LHRH analogues vs tE2 patches: Which work best in men with locally advanced prostate cancer?

The use of transdermal oestradiol (tE2) or oestrogen patches helps suppress testosterone and prostate-specific antigen (PSA) in men with locally advanced prostate cancer, with similar efficacy to that of luteinizing hormone-releasing hormone (LHRH) analogues, reports a study presented at EAU 2025.

In addition, “hot flushes were reduced substantially, although gynaecomastia increased,” said lead author Dr Duncan Gilbert from the University College London, MRC Clinical Trials Unit – Institute of Clinical Trials and Methodology, London, UK.

In this open-label, randomized phase III trial, Gilbert and his team compared tE2 with LHRH analogues in patients with histologically confirmed, newly diagnosed high-risk nonmetastatic (M0) prostate cancer or those relapsing with PSA ≥4 ng/ml and doubling in <6 months.

A total of 1,360 men, recruited between 2007 and 2022, were randomly allocated in a 1:1 ratio to receive either LHRH analogue depot (n=639) or tE2 100 mcg/24 h patches (n=721), changed twice weekly for >2 years.

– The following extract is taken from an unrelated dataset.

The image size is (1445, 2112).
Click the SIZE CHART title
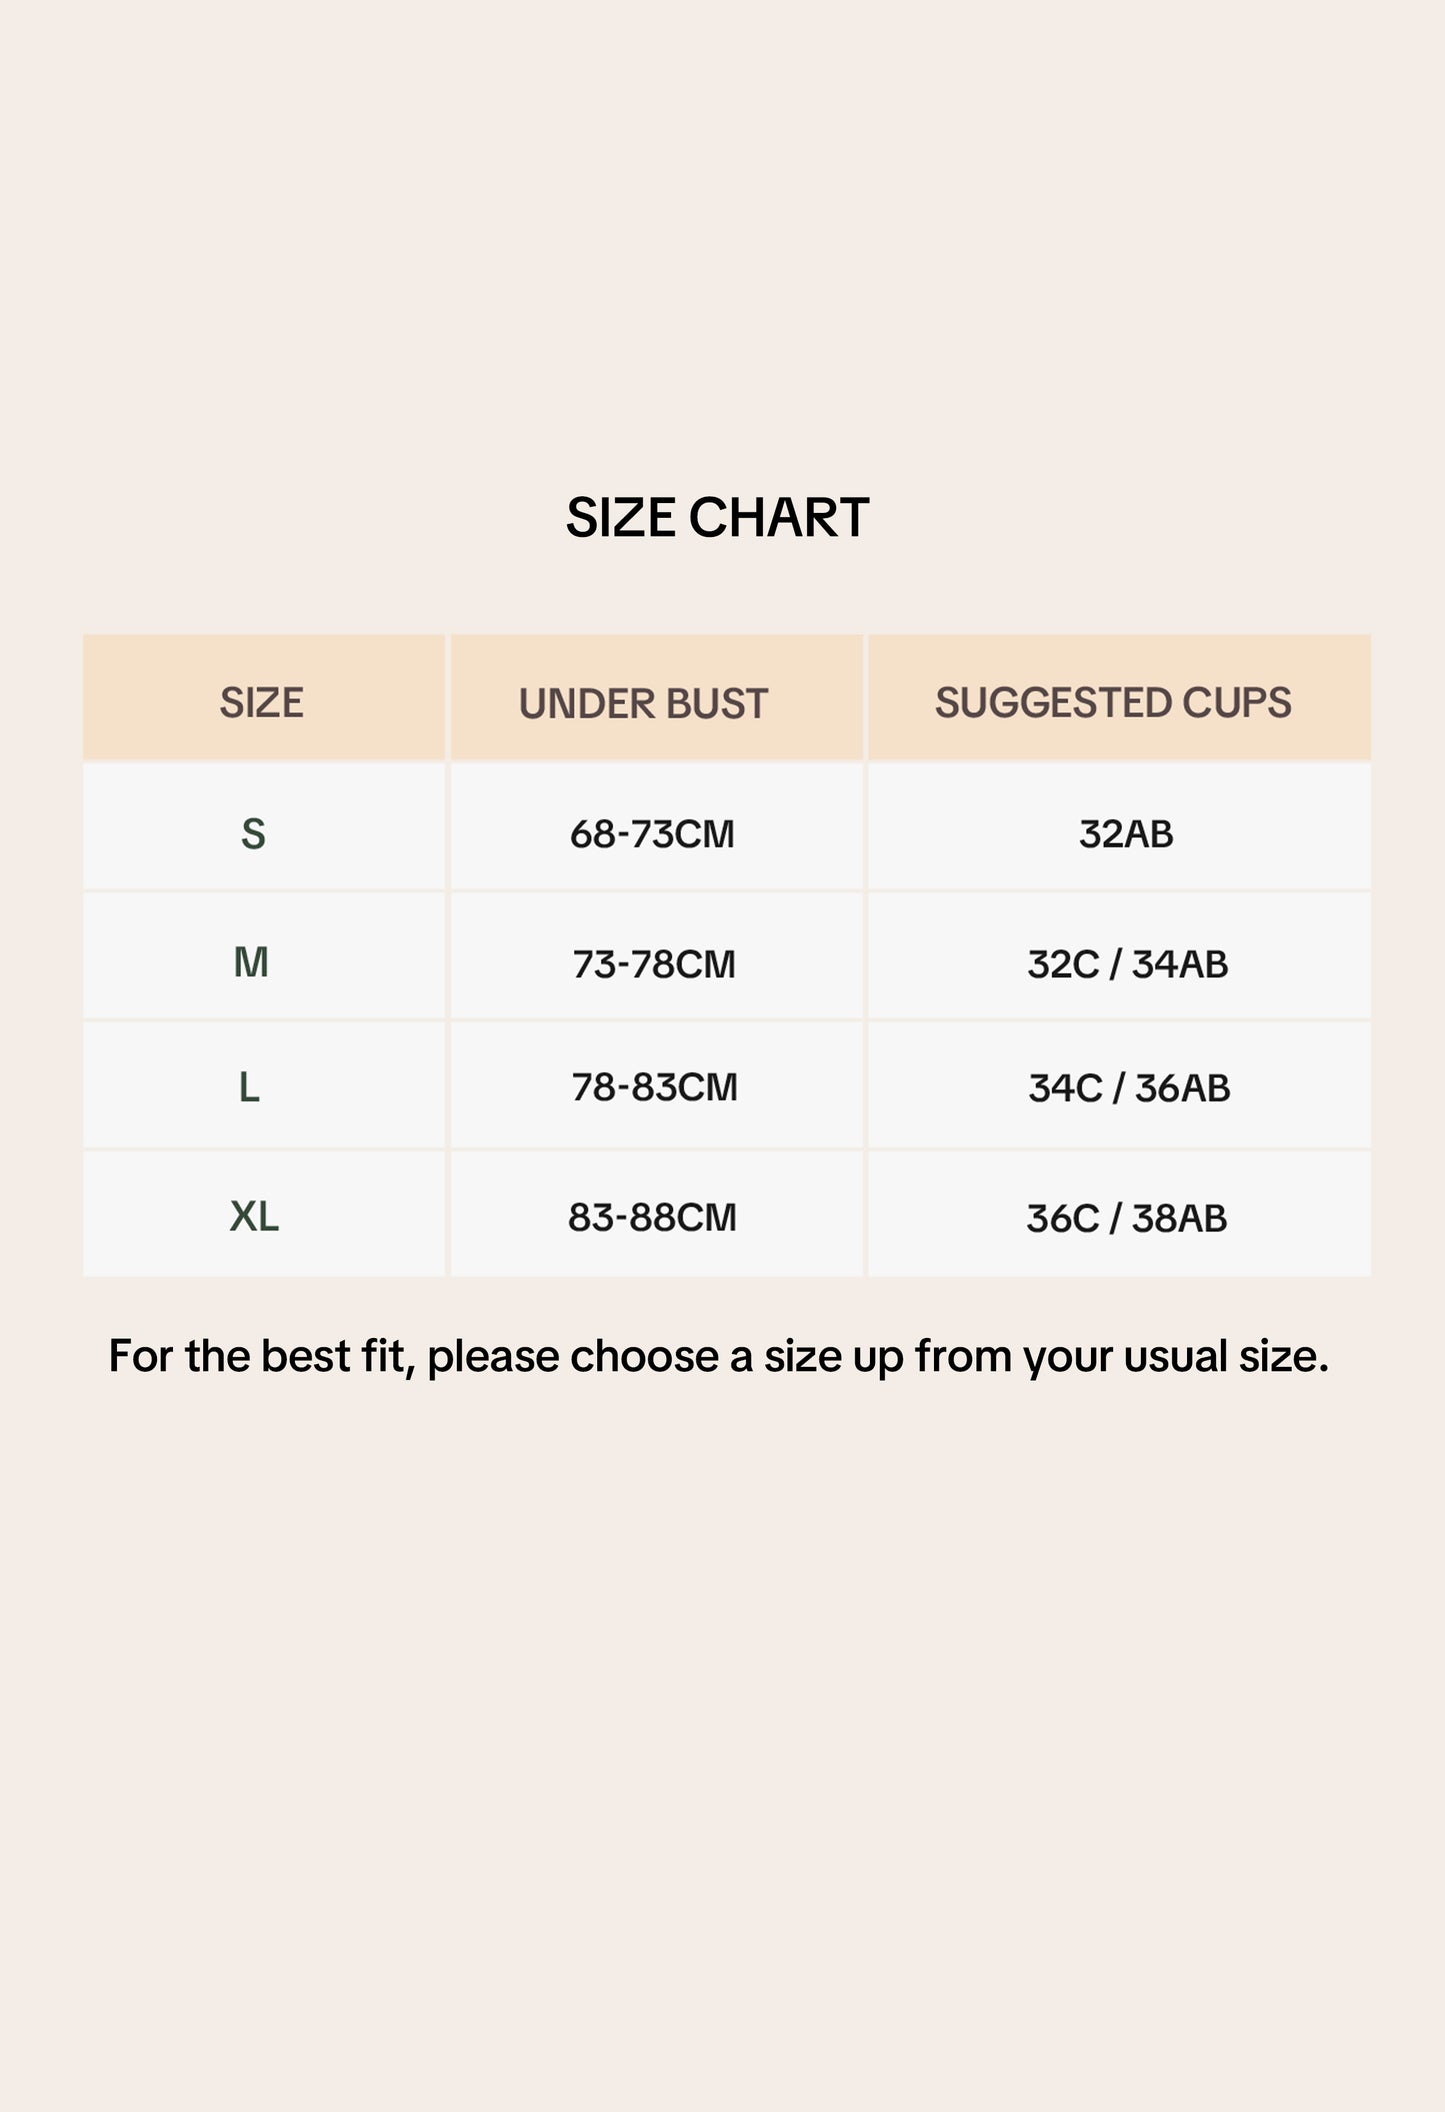(x=717, y=518)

Prostate radiotherapy and docetaxel were permitted as indicated.

The investigators evaluated the following outcomes: castration rates (testosterone <1.7 nmol/L), PSA response (PSA <0.2 ng/ml: patients alive at 6 months with PSA <0.2 ng/ml, PSA 50: >50-percent, PSA 90: >90-percent reduction), toxicities, and long-term outcomes. They also assessed the metastasis-free survival (MFS), overall survival (OS), cause of death, and second malignancy rates.

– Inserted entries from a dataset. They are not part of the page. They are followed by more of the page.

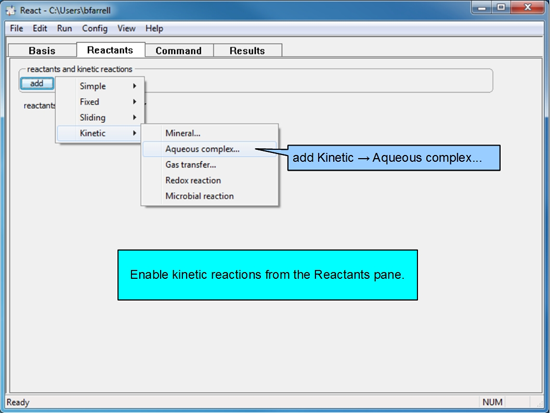550x413 pixels.
Task: Expand the Fixed submenu
Action: [x=100, y=102]
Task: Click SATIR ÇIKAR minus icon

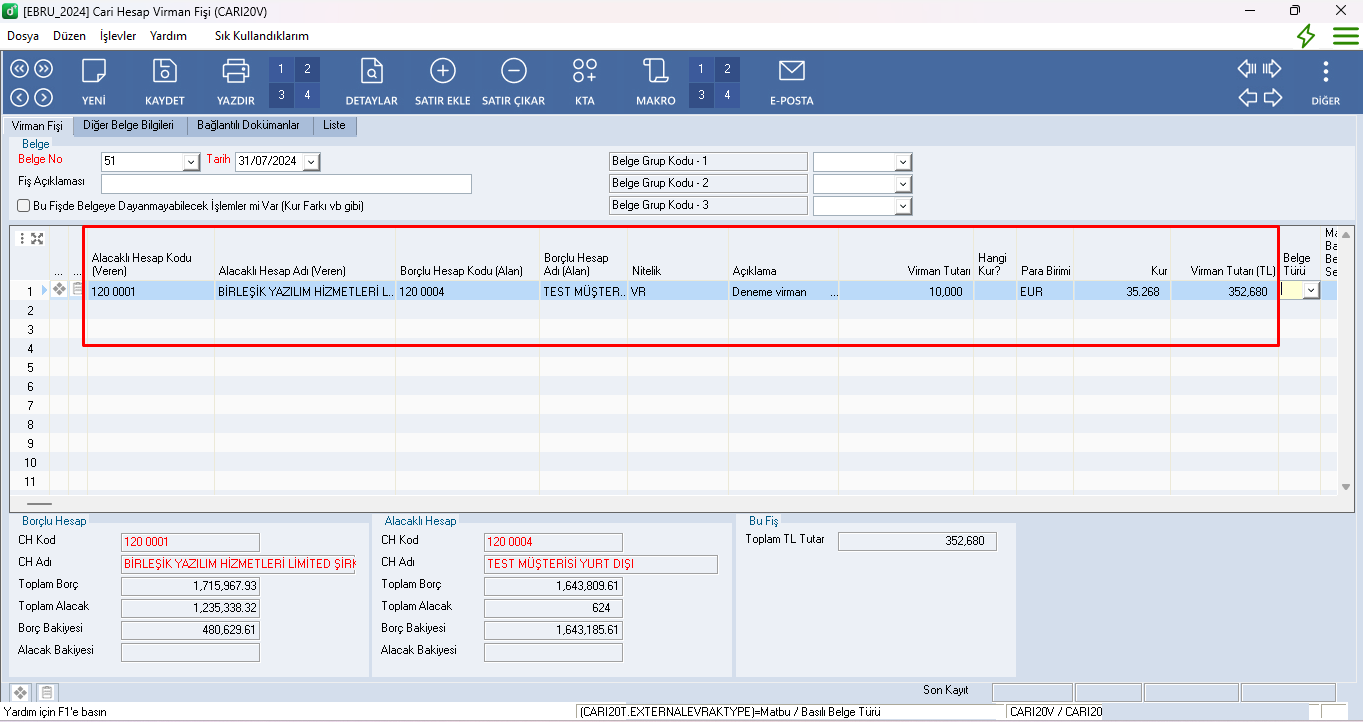Action: (513, 71)
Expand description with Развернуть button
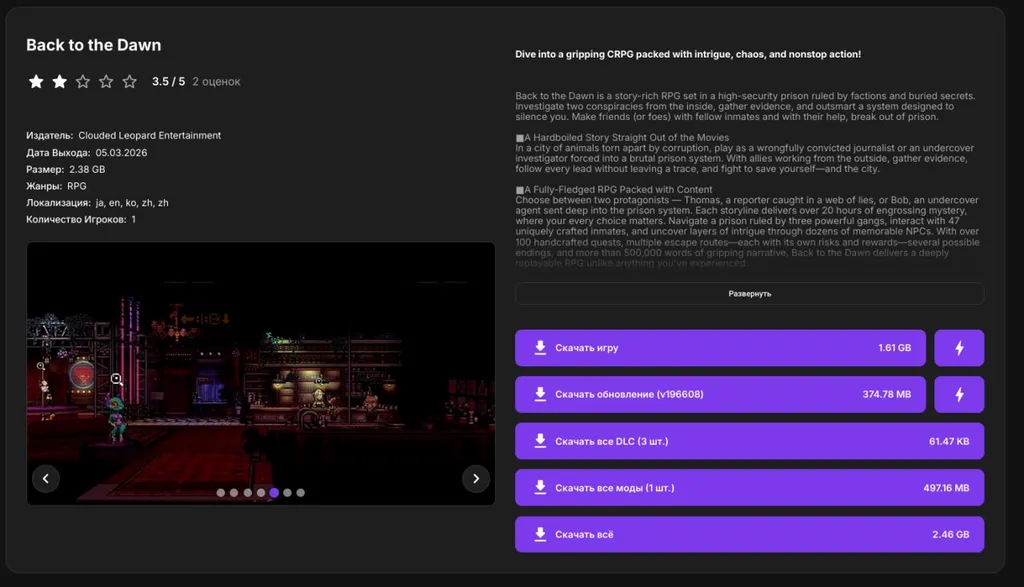The height and width of the screenshot is (587, 1024). coord(749,294)
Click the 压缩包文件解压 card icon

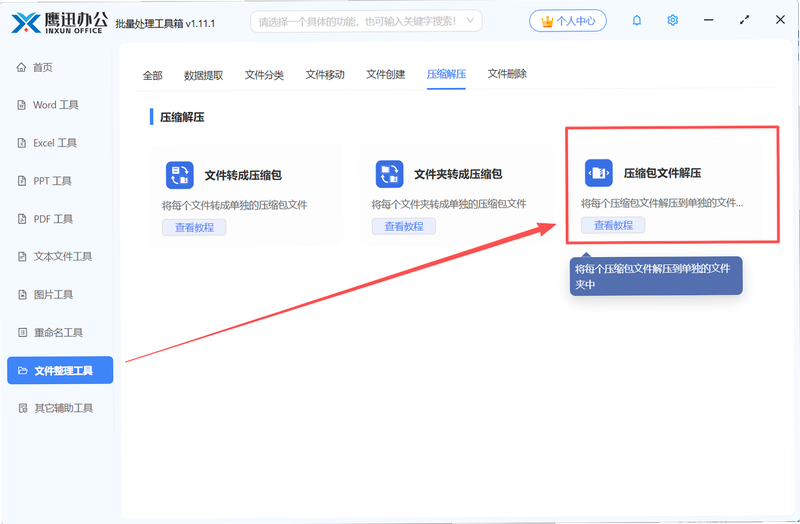(x=598, y=173)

Baseline characteristics were comparable between the two treatment arms. Of the participants, 68 percent planned to receive prostate radiotherapy (70 percent in the LHRH analogue arm and 67 percent in the tE2 arm) and 6 percent docetaxel (LHRH analogue: 7 percent; tE2: 5 percent).

Comparable results

The proportion of patients in the LHRH analogue and tE2 arms who achieved testosterone <1.7 nmol/L was 60 percent vs 82 percent at 1 month, 92 percent vs 93 percent at 3 months, and 97 percent vs 94 percent at 12 months, respectively. [EAU 2025, abstract A0474]

Similar rates were also noted in the proportion of those achieving PSA <0.2 ng/ml (27 percent vs 23 percent), PSA 50 (99 percent vs 99 percent), and PSA 90 (90 percent vs 85 percent).

Moderate to severe hot flushes occurred in 37 percent of men in the LHRH analogue arm compared with 7 percent of those in the tE2 arm. On the other hand, the incidence of symptomatic gynaecomastia events was lower with LHRH analogues (9 percent vs 38 percent), while significant fatigue was higher (25 percent vs 16 percent).

The MFS hazard ratio (HR) was 0.96 (95 percent confidence interval [CI], 0.81–1.14), in favour of tE2, excluding a 2-percent reduction in MFS. The OS rate was also better with tE2, with an HR of 0.89 (95 percent CI, 0.74–1.07).

Other outcomes, such as prostate cancer-related deaths (41 percent with LHRH analogue vs 46 percent with tE2), cardiovascular events (10 percent vs 7 percent), and second malignancy (14 percent vs 11 percent), did not significantly differ between the treatment arms.

“In conclusion, tE2 produces comparable rates of androgen deprivation therapy (ADT), PSA response, and long-term oncological outcomes in men commencing ADT with locally advanced prostate cancer,” Gilbert said.

“ADT is central to high-risk M0 prostate cancer management. LHRH analogues are a current standard of care with side effects attributable to loss of both testosterone and oestrogen,” the investigators said. “TE2 patches are an alternative ADT avoiding the cardiovascular toxicity of oral oestrogens, while maintaining bone mineral density, improving metabolic outcomes, and quality of life.”